# What to do
Copy exactly. Begin at the line containing "Open Timers using the clock icon" and stop at the last line of the entries, omitting any pictures.

Screenshot grounding data
━━━━━━━━━━━━━━━━━━━━━━━━━━━━━━

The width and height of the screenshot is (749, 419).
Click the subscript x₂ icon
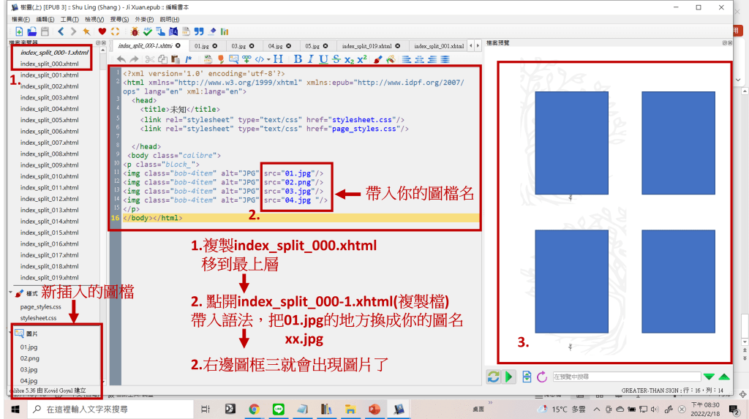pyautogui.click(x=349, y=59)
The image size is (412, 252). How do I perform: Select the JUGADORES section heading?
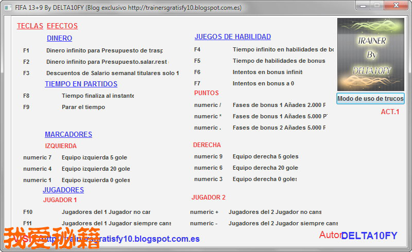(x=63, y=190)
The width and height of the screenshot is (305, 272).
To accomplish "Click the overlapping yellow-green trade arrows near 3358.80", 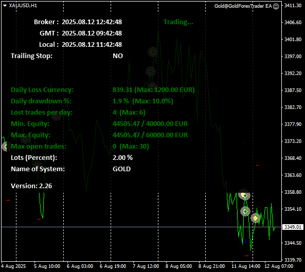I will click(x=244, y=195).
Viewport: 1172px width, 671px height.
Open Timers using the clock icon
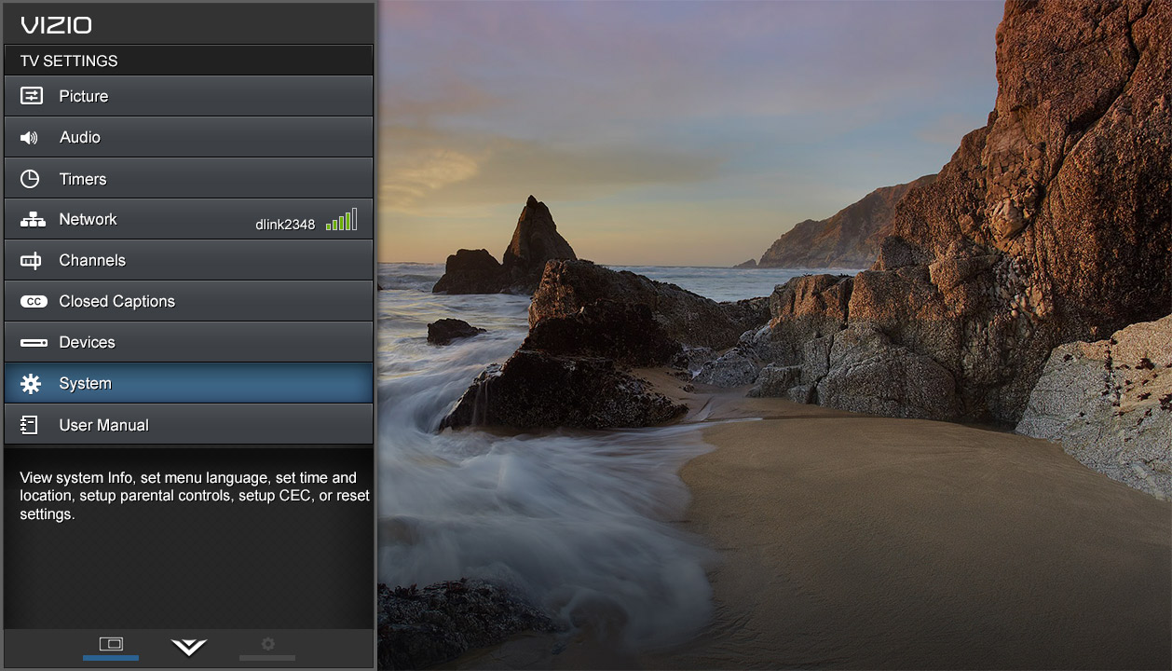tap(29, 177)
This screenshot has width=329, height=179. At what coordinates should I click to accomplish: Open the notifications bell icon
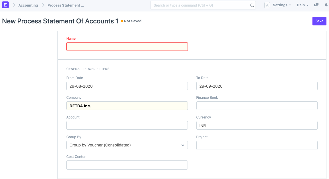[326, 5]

━━━━━━━━━━━━━━━━━━━━━━━━━━━━━━

# Your response
Open Timers using the clock icon
tap(29, 177)
This screenshot has width=329, height=179. At what coordinates should I click to accomplish: Open the notifications bell icon
[326, 5]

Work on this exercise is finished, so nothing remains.